• [Pedido recebido]
Reproduza todos os registros a seguir linha por linha, sem nenhuma alteração.

--------

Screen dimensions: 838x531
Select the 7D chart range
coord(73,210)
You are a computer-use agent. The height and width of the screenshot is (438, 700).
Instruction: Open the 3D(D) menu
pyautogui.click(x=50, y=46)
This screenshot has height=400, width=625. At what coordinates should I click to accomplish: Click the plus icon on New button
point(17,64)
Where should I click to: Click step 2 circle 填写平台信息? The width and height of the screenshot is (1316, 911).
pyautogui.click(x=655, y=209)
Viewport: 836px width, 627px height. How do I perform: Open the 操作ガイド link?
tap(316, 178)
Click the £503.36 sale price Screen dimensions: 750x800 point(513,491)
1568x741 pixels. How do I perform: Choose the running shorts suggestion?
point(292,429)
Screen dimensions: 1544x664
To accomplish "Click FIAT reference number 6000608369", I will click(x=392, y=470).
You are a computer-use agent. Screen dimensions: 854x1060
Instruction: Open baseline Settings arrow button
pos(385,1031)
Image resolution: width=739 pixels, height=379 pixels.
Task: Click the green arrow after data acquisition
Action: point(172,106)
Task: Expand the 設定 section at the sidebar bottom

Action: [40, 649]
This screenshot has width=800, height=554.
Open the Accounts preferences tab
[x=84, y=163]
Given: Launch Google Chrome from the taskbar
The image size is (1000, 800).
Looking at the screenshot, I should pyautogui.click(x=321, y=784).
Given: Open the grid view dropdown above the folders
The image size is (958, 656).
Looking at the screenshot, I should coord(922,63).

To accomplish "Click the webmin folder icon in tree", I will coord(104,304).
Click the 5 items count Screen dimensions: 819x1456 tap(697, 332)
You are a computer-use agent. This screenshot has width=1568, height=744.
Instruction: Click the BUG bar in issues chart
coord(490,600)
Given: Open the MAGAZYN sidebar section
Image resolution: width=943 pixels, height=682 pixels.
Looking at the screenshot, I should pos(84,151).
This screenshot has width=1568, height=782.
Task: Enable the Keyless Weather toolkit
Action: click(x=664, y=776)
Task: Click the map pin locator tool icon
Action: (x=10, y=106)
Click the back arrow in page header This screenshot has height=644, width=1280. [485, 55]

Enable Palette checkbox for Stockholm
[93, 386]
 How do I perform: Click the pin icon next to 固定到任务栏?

--------

• [Resposta escrita]
Screen dimensions: 838x531
Select the 7D chart range
coord(73,210)
You are a computer-use agent. The height and width of the screenshot is (438, 700).
Instruction: Open the 3D(D) menu
pyautogui.click(x=50, y=46)
This screenshot has height=400, width=625. At what coordinates should I click to accomplish: Click the plus icon on New button
point(17,64)
Where should I click to: Click step 2 circle 填写平台信息? The width and height of the screenshot is (1316, 911).
pyautogui.click(x=655, y=209)
Viewport: 836px width, 627px height. How do I perform: Open the 操作ガイド link?
tap(316, 178)
Click the £503.36 sale price Screen dimensions: 750x800 point(513,491)
1568x741 pixels. How do I perform: Choose the running shorts suggestion?
point(292,429)
Screen dimensions: 1544x664
To accomplish "Click FIAT reference number 6000608369", I will click(x=392, y=470).
You are a computer-use agent. Screen dimensions: 854x1060
Instruction: Open baseline Settings arrow button
pos(385,1031)
Image resolution: width=739 pixels, height=379 pixels.
Task: Click the green arrow after data acquisition
Action: point(172,106)
Task: Expand the 設定 section at the sidebar bottom

Action: [40, 649]
This screenshot has width=800, height=554.
Open the Accounts preferences tab
[x=84, y=163]
Given: Launch Google Chrome from the taskbar
The image size is (1000, 800).
Looking at the screenshot, I should pyautogui.click(x=321, y=784).
Given: Open the grid view dropdown above the folders
The image size is (958, 656).
Looking at the screenshot, I should coord(922,63).

To accomplish "Click the webmin folder icon in tree", I will coord(104,304).
Click the 5 items count Screen dimensions: 819x1456 tap(697, 332)
You are a computer-use agent. This screenshot has width=1568, height=744.
Instruction: Click the BUG bar in issues chart
coord(490,600)
Given: Open the MAGAZYN sidebar section
Image resolution: width=943 pixels, height=682 pixels.
Looking at the screenshot, I should pos(84,151).
This screenshot has width=1568, height=782.
Task: Enable the Keyless Weather toolkit
Action: click(x=664, y=776)
Task: Click the map pin locator tool icon
Action: (x=10, y=106)
Click the back arrow in page header This screenshot has height=644, width=1280. [485, 55]

Enable Palette checkbox for Stockholm
[93, 386]
 How do I perform: Click the pin icon next to 固定到任务栏?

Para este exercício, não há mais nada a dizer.